This NSF CAREER project advanced the PI's research and teaching in control of infrastructure systems, applied game theory, and optimization in networks. The main focus was on three main topics: (1) Resilient Network Control, (2) Information Systems in Strategic Environments, and (3) Optimal Resource Allocation. The project contributed to modeling foundations and computational tools that are needed for improving the performance of large-scale critical infrastructure systems in the face of disruptions, both stochastic and adversarial. The research was grounded in the domains of highway transportation, electric power distribution, and urban water and gas networks. The PI mentored 5 PhD students and also supervised a number of Masters theses.

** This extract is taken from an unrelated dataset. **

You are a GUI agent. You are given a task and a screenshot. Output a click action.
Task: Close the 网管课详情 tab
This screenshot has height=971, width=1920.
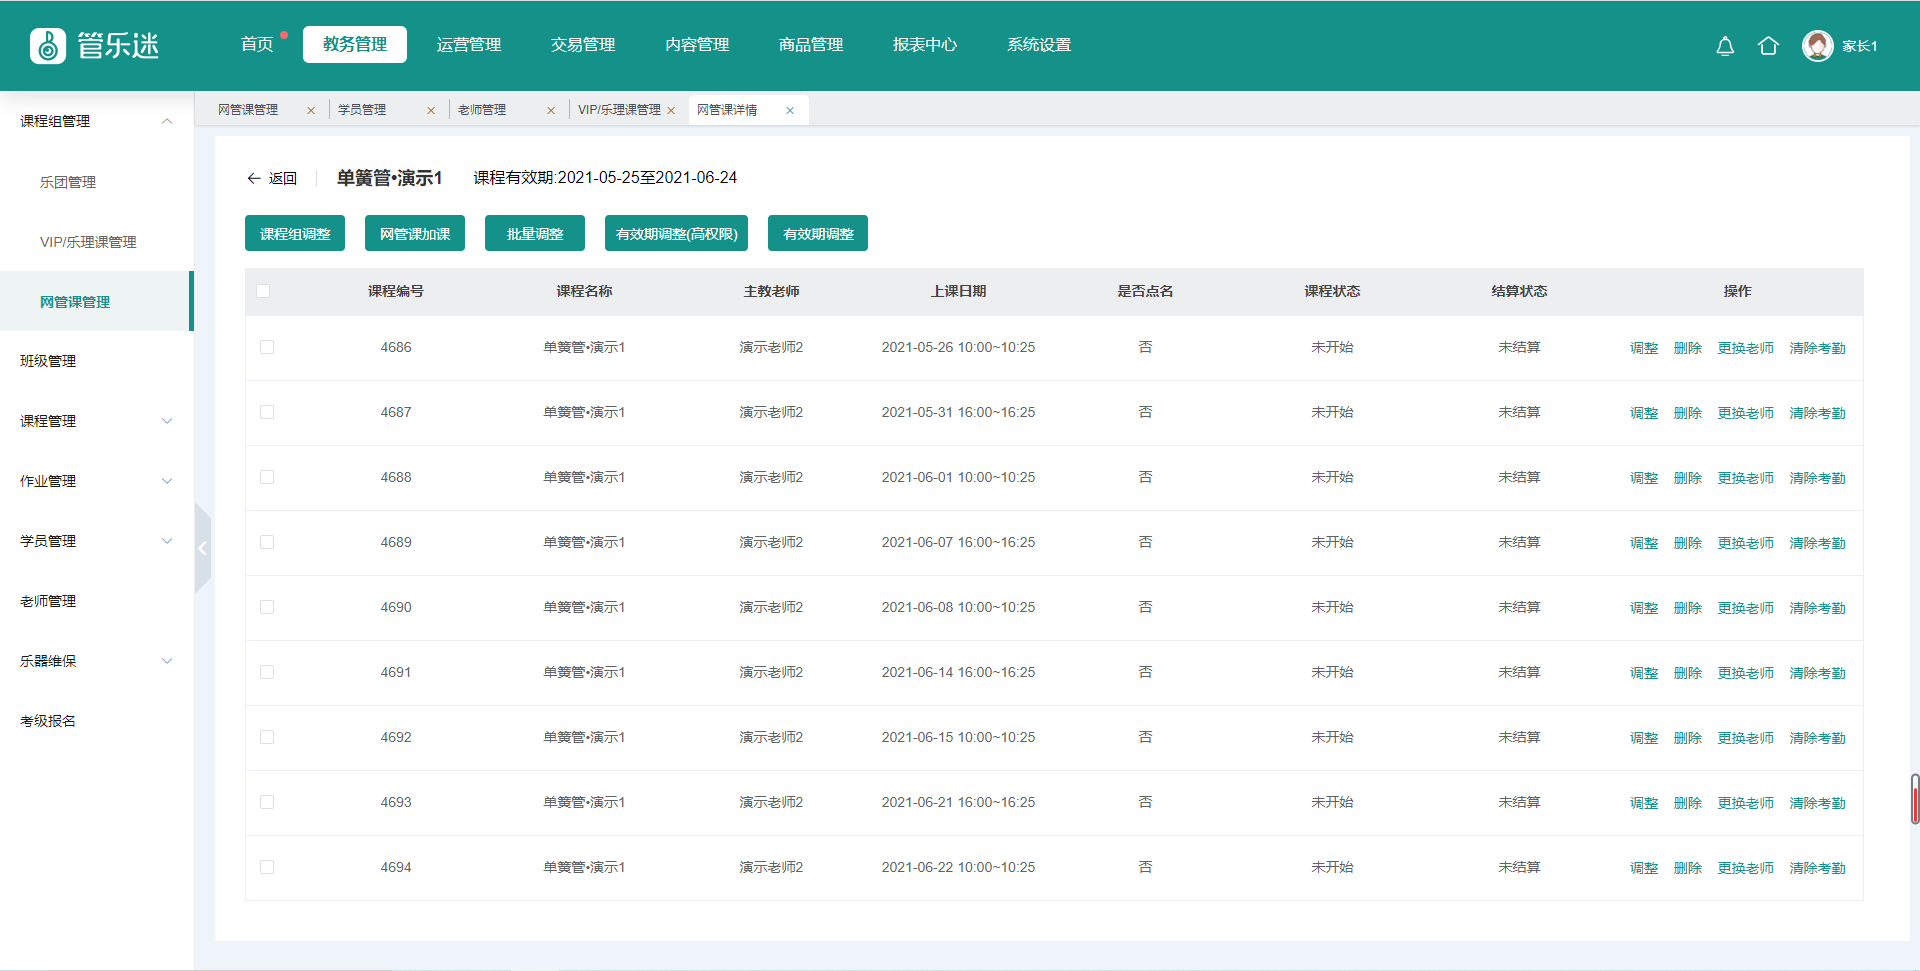790,110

The research on resilient network control aims to design operational strategies that maintain system performance under disturbances caused by random incidents or adversarial attacks. We address questions about problems in highway traffic operations such as the effects of capacity perturbations on the stability of traffic queues and system throughput, operation of autonomous vehicle platoons in mixed traffic, and incident-aware ramp metering. We also studied a generic security game to analyze strategic interdiction by an agency (operator) who wants to optimally intercept the flow of illegal goods through a capacitated transportation network.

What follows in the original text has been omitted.